Understanding United Nations reform. Ten theoretical clues: (7) Multilateralism and ‘invisible hands’
Updated on 07 August 2022
Empowering the United Nations (UN) to exert more influence in handling the manifestations of globalisation is a direction per se for a reformative drive. Certainly the difficulties of doing so cannot be underestimated because, at international level, there is no equivalent of the decision-making leverage available at national level. The UN is called to fill the vacuum left by the lack of an institution with enough authority to mend the deficiencies of the current international system. But to do so, the UN system needs to be supported with trust and resources.
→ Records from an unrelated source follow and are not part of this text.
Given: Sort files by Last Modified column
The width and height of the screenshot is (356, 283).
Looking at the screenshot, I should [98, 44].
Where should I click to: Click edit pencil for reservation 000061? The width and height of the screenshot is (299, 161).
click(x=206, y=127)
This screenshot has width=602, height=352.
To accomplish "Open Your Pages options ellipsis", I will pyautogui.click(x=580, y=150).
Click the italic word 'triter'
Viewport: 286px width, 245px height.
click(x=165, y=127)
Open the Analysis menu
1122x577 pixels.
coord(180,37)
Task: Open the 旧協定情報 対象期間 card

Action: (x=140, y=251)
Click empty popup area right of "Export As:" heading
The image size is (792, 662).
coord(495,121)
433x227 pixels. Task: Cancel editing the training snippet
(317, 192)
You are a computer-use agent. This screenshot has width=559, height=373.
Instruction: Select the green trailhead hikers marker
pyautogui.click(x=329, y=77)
If the justified concerns with about the social and political consequences of globalisation are not tackled in a profound manner, one that is different from the convenient references to the benefits of non-intervention and deregulation, the developing countries and other actors will be increasingly unwilling to accept prescriptions promoting the current model of development.
The excesses and marginalising effects of globalisation are real. Their impact on global equilibriums transcends the faculty of objective assessment by governments, taken individually, or by international financial institutions. Very often, the latter cannot overcome their tendency to plea pro domo for the preservation of their policies and control.
Partial solutions are not sufficient. Polarisation leads to instability and conflicts. What is needed is an integrative perspective and simultaneous tackling of all those consequences. Only the UN can have such approach in a comprehensive and impartial manner, by use of its comparative advantages: universal vocation (geographic and thematic) and global legitimacy.
In other words, managing economic globalisation cannot be left at the mercy of ‘invisible hands’, limited either to their private forms, the transnational companies, or their undemocratic forms, represented by small groups of states or narrow groups of interests. The main vulnerable element of the current version of global capitalism is the exclusion of some social categories and countries from the benefits of economic growth.
Without a serious political and intellectual opposition, global capitalism cannot contradict itself. Consequently it is not stimulated to accept a global social contract. The reform of the UN system should favour those directions and institutional developments that allow a democratic debate in which development strategies are anchored in the respect of law and the soft norms of international justice.